INFORMATION SHOWN:
------------------------------------

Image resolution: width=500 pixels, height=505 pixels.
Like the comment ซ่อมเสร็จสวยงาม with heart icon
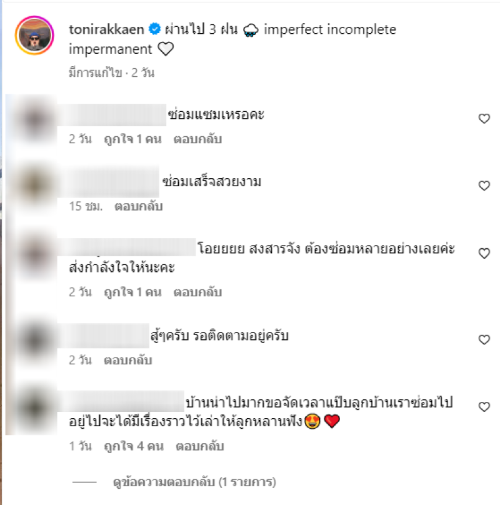coord(484,186)
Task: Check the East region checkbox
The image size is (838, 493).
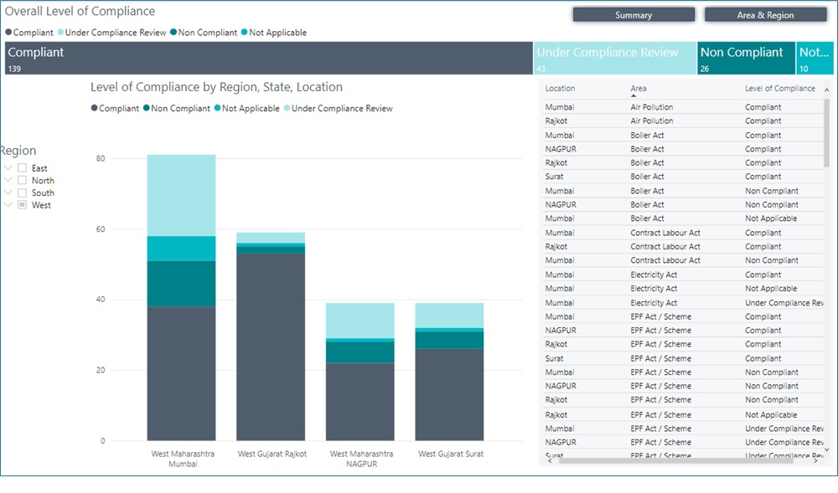Action: point(22,167)
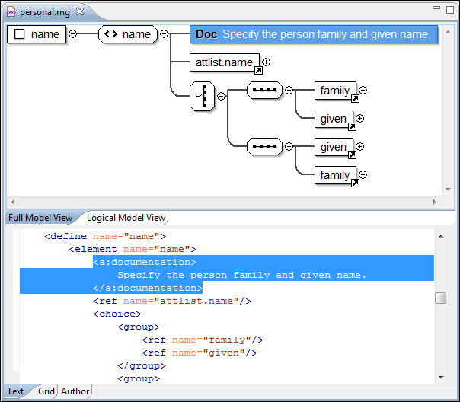The image size is (460, 402).
Task: Click the text editor vertical scrollbar thumb
Action: (440, 298)
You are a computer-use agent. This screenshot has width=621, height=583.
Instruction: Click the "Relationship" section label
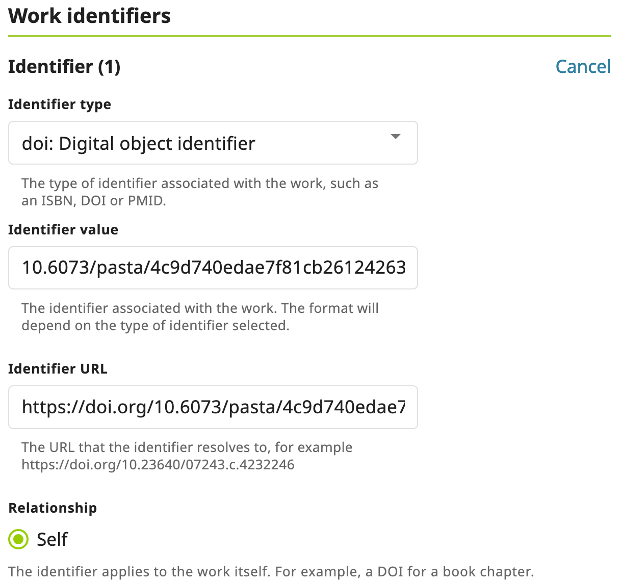pyautogui.click(x=53, y=508)
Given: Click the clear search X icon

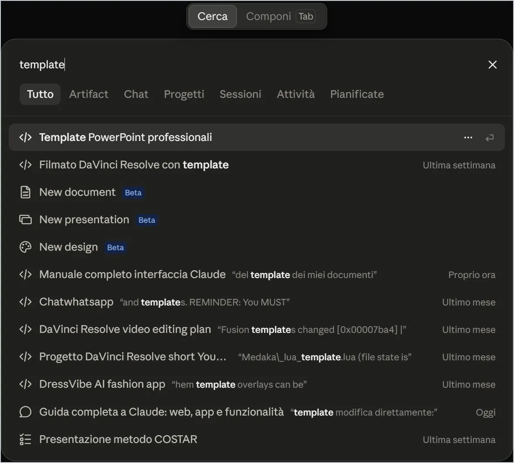Looking at the screenshot, I should click(492, 64).
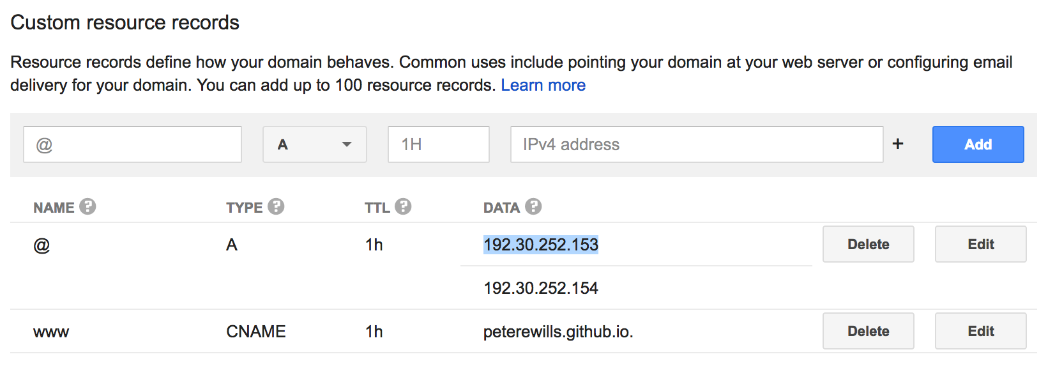Open the Learn more link
Viewport: 1055px width, 368px height.
[543, 85]
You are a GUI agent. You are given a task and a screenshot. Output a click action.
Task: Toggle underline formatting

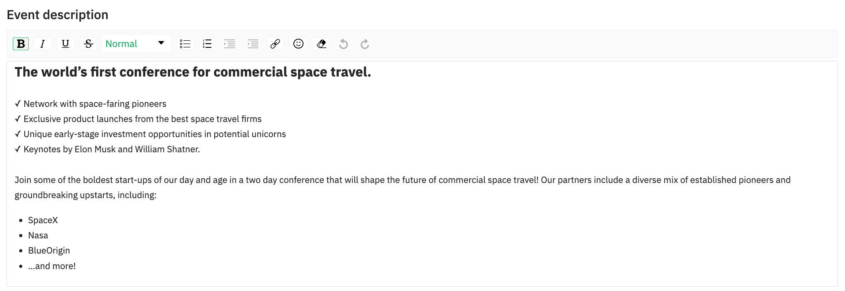65,44
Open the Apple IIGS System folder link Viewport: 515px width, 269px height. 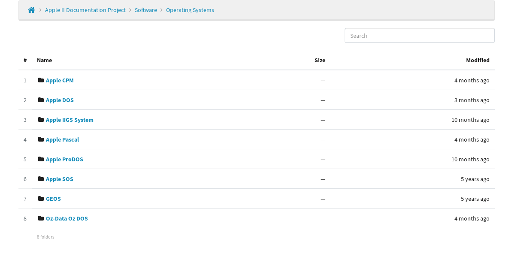point(70,120)
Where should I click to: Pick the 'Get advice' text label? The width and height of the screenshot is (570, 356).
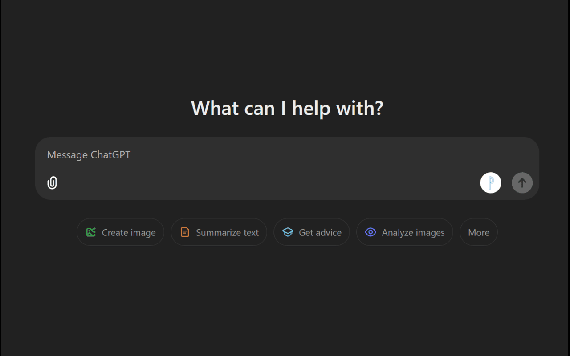click(x=320, y=233)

------------------------------------

WHAT YOU HAVE TO DO: Every line holding the string "agent" should be copied here, so please find those lines in the data.

WRITTEN SOLUTION:
You are a computer-use agent. This screenshot has width=621, height=583.
You are a GUI agent. You are given a task and a screenshot. Output a click action.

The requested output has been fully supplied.